Publicado: 11/06/18 • 10h56
Atualizado em: 11/06/18 • 11h06

    A Secretaria Municipal de Saúde de Rolândia confirma o caso de gripe H1N1 “in-fluenza A” em uma moradora de Rolândia. De acordo com a Vigilância em Saúde, trata-se de uma gestante na faixa etária entre 20-30 anos e que não havia tomado a vacina contra a gripe (a campanha para grupos prioritários começou no dia 23 de abril e segue até 15 de junho). A mulher procurou atendimento no Hospital São Rafael no dia 30 de maio. “Os exames confirmaram a doença e a paciente foi medicada com Tamiflu na suspeita e, desde então, foi tratada e monitorada. Já está curada, conversei com ela hoje (segunda) mesmo”, revelou Marcelo Marques Ferreira, enfermeiro da Epidemiologia.

Vacinas
    As Unidades Básica de Saúde de Rolândia têm disponível a vacina trivalente contra influenza de 2018 para os grupos prioritários e a campanha segue até o dia 15 de junho. De acordo com o MS, o público-alvo da campanha em 2018 totaliza 54,4 milhões de pessoas no Brasil. A meta é vacinar 90% dessa população – em Rolândia pouco mais de 80% foram imunizados até agora. Para receber a vacina (grupos prioritários), basta comparecer a uma Unidade de Saúde mais próxima e levar a carteira de vacinação, sempre até as 17 horas.

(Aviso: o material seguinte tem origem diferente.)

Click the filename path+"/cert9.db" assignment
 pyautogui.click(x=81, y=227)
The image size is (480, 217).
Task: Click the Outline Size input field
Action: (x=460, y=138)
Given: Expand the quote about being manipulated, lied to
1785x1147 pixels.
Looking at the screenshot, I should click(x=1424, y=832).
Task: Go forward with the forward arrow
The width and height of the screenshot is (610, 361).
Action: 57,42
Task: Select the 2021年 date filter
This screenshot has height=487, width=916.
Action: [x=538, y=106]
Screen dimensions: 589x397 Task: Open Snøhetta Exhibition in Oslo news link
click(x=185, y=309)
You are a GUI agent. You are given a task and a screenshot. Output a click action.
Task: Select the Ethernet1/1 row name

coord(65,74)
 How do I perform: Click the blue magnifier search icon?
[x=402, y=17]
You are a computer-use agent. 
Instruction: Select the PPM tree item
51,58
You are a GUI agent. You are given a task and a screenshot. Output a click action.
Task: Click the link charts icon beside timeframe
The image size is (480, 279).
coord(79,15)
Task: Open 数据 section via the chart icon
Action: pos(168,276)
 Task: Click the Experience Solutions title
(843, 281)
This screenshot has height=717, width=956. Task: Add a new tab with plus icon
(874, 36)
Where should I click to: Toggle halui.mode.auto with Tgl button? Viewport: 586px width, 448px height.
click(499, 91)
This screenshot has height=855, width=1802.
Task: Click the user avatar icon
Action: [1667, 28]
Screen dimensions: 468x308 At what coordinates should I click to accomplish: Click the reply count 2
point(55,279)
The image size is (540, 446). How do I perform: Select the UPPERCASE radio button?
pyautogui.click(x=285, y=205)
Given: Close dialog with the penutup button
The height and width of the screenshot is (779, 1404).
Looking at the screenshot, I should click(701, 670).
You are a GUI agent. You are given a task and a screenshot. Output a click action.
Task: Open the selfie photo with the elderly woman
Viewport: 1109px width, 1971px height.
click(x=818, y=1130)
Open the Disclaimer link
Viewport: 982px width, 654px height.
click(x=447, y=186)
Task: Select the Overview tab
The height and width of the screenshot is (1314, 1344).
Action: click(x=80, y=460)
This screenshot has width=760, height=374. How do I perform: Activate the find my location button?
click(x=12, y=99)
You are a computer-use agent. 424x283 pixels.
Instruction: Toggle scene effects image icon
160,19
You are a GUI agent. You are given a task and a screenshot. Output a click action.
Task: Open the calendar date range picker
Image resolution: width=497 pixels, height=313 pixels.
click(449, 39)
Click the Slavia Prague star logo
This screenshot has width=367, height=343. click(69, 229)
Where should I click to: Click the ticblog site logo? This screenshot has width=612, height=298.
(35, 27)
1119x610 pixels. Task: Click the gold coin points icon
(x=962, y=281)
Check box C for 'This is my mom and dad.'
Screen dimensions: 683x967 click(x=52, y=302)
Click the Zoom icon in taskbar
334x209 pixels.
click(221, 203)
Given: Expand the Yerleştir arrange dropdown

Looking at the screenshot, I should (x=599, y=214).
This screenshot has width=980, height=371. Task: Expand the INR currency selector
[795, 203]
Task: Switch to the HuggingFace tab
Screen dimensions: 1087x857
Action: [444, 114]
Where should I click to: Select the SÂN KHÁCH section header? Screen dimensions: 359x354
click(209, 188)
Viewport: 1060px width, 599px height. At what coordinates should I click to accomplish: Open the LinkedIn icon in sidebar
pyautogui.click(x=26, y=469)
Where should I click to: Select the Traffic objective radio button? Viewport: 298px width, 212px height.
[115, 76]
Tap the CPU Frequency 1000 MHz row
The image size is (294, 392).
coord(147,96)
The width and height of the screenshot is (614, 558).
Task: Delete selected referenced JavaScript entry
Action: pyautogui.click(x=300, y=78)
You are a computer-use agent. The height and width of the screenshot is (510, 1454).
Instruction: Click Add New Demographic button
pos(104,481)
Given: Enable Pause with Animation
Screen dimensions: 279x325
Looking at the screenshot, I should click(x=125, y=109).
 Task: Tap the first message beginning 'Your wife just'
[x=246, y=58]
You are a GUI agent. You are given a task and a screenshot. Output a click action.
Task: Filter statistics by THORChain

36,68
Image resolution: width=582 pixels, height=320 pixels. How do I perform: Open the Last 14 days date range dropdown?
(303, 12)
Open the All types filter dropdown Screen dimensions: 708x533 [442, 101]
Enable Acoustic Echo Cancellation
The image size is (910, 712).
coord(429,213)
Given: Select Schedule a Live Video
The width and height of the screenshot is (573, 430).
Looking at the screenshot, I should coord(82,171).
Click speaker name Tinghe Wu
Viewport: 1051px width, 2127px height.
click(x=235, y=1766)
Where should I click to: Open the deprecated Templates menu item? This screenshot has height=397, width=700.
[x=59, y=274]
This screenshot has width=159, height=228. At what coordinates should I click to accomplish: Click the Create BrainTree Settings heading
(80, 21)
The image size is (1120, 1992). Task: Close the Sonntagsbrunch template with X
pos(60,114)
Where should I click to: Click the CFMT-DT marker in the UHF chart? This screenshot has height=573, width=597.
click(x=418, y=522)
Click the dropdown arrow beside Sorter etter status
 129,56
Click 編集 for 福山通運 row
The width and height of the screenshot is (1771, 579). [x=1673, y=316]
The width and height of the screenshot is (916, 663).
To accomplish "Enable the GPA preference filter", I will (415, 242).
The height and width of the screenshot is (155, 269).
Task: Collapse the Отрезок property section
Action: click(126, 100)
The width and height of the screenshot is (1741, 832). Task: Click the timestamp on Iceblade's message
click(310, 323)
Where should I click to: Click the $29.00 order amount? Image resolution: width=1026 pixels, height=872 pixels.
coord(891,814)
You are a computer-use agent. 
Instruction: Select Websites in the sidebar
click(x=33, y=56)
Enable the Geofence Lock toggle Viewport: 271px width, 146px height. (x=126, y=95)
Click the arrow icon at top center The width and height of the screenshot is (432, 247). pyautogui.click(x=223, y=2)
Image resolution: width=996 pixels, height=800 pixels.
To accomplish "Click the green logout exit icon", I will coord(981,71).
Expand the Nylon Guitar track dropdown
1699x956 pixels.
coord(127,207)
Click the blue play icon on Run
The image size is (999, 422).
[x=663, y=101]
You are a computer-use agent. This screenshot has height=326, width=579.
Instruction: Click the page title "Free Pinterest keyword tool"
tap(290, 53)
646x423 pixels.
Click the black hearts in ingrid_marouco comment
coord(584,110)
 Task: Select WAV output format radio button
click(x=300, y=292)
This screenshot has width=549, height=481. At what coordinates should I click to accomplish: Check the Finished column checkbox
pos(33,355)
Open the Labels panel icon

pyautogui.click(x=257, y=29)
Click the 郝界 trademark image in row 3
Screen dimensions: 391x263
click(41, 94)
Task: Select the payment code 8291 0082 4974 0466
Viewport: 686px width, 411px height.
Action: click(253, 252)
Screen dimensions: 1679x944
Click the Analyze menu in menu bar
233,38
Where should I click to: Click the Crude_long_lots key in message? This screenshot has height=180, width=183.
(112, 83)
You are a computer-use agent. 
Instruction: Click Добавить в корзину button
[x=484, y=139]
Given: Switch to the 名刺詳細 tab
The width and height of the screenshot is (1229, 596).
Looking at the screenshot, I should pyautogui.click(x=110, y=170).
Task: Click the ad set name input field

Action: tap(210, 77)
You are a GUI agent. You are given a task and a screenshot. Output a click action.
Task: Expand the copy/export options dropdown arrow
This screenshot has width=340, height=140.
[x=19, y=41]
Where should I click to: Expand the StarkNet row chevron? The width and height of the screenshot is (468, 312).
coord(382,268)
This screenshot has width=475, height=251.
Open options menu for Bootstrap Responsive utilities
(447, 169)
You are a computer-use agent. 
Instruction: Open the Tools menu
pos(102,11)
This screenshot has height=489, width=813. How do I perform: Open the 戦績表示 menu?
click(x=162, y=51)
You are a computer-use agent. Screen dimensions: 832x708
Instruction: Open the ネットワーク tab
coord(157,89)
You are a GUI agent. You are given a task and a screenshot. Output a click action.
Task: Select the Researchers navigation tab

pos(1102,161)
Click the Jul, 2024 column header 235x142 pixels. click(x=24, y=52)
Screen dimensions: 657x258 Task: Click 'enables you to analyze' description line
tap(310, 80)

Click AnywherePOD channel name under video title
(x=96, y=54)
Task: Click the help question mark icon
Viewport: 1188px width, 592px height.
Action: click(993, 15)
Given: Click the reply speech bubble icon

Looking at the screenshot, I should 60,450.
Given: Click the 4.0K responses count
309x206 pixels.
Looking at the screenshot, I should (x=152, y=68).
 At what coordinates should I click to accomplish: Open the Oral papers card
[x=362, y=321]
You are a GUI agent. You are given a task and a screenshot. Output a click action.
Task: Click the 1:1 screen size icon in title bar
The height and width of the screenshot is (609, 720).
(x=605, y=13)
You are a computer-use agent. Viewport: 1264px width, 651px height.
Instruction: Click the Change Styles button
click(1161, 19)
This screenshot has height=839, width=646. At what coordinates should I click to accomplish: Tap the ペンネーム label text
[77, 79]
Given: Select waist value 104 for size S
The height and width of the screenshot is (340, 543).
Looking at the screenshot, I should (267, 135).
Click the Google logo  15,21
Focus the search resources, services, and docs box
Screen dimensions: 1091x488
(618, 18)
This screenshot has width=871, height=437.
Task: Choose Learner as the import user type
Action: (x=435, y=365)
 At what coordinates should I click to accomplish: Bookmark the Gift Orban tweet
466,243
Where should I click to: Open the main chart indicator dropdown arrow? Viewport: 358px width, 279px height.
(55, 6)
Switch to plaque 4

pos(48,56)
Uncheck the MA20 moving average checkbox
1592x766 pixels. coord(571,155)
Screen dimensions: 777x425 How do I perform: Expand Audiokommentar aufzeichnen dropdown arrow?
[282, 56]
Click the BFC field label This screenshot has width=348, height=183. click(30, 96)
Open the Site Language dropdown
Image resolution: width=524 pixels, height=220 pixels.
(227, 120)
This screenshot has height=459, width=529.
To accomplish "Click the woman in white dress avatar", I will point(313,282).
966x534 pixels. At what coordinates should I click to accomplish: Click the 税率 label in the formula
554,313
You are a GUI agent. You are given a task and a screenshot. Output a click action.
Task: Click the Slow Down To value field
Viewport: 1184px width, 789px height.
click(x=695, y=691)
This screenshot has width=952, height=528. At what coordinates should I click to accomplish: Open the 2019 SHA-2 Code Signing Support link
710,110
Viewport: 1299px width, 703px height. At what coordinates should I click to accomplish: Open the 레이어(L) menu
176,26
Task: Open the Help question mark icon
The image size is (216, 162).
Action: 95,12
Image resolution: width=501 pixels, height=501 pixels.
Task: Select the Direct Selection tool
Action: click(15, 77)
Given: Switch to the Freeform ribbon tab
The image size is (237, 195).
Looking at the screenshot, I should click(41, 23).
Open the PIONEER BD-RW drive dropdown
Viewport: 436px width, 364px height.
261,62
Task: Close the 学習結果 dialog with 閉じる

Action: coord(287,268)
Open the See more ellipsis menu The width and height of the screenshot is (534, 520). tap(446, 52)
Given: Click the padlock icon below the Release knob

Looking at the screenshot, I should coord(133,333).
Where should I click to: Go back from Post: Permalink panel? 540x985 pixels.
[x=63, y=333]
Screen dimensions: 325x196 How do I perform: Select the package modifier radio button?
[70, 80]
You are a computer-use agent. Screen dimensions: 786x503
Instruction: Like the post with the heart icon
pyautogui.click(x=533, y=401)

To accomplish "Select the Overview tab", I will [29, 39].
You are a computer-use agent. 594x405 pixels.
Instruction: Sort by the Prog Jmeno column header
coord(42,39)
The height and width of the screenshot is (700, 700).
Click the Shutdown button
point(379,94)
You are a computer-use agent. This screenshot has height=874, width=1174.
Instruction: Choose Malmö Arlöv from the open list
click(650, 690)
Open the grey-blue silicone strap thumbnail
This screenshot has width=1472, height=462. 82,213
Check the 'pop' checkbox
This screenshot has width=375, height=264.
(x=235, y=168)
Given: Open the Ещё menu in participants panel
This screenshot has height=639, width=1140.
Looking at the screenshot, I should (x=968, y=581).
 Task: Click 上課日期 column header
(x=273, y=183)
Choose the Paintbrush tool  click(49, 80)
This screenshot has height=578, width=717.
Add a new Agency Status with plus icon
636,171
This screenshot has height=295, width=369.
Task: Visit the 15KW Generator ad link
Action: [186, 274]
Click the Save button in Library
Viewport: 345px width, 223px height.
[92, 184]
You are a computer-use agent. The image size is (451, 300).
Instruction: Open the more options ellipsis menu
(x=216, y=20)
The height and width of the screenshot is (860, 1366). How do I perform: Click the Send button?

    De acordo com a resolução da Anvisa publicada no Diário Oficial da União, a vacina de Influenza trivalente de 2018 contém os seguintes vírus:
- A/Michigan/45/2015 (H1N1) pmd09
- A/Singapore/IFNIMH-16-0019/2016 (H3N2)
- B/Phuket/3073/2013

Sintomas
    Os sintomas do H1N1 são parecidos com os de outras gripes: os mais comuns são febre alta, tosse, dificuldade para respirar, dor muscular e de cabeça. A recomendação do Ministério da Saúde (MS) é para se evitar locais com aglomeração de pessoas, pois isso reduz o risco de contrair a doença.

Máscaras
    De acordo com a Organização Mundial da Saúde (OMS), a principal forma de transmissão não é pelo ar, mas sim pelo contato com superfícies contaminadas. Por isso, o uso de máscaras pela população não é recomendado pelo Ministério da Saúde. Entretanto, quem está doente deve fazer uso de máscara, quando estiver em contato com outras pessoas, para não transmitir o vírus.

Prevenção
   As medidas preventivas de caráter geral são: fazer frequente higienização das mãos com água e sabão ou álcool gel a 70%, retirando-se os acessórios (anéis, pulseiras, relógio), uma vez que estes objetos acumulam microrganismos não removidos com a lavagem das mãos; abra a torneira e molhe as mãos, evitando encostar-se na pia; enxágue as mãos, retirando os resíduos de sabonete; evite contato direto das mãos ensaboadas com a torneira; seque mãos e punhos com papel-toalha descartável; no caso de torneiras com contato manual para fechamento, sempre utilize papel-toalha para fechá-la; use lenço descartável para higiene nasal; cobra nariz e boca ao espirrar ou tossir; evite tocar mucosas de olhos, nariz e boca; higienize (lavar) as mãos após tossir ou espirrar; evite aglomerações; não divida objetos de uso pessoal, como toalhas de banho, talheres e copos; evite tocar superfícies do tipo maçanetas, interruptores de luz, chave, caneta, torneira, entre outros; descarte luvas ou outros equipamentos de proteção individual contaminados ou tocados por mãos contaminadas; e não circule dentro de hospital usando os equipamentos de proteção individual, que devem ser imediatamente removidos e descartados após a saída do quarto, enfermaria ou área de isolamento.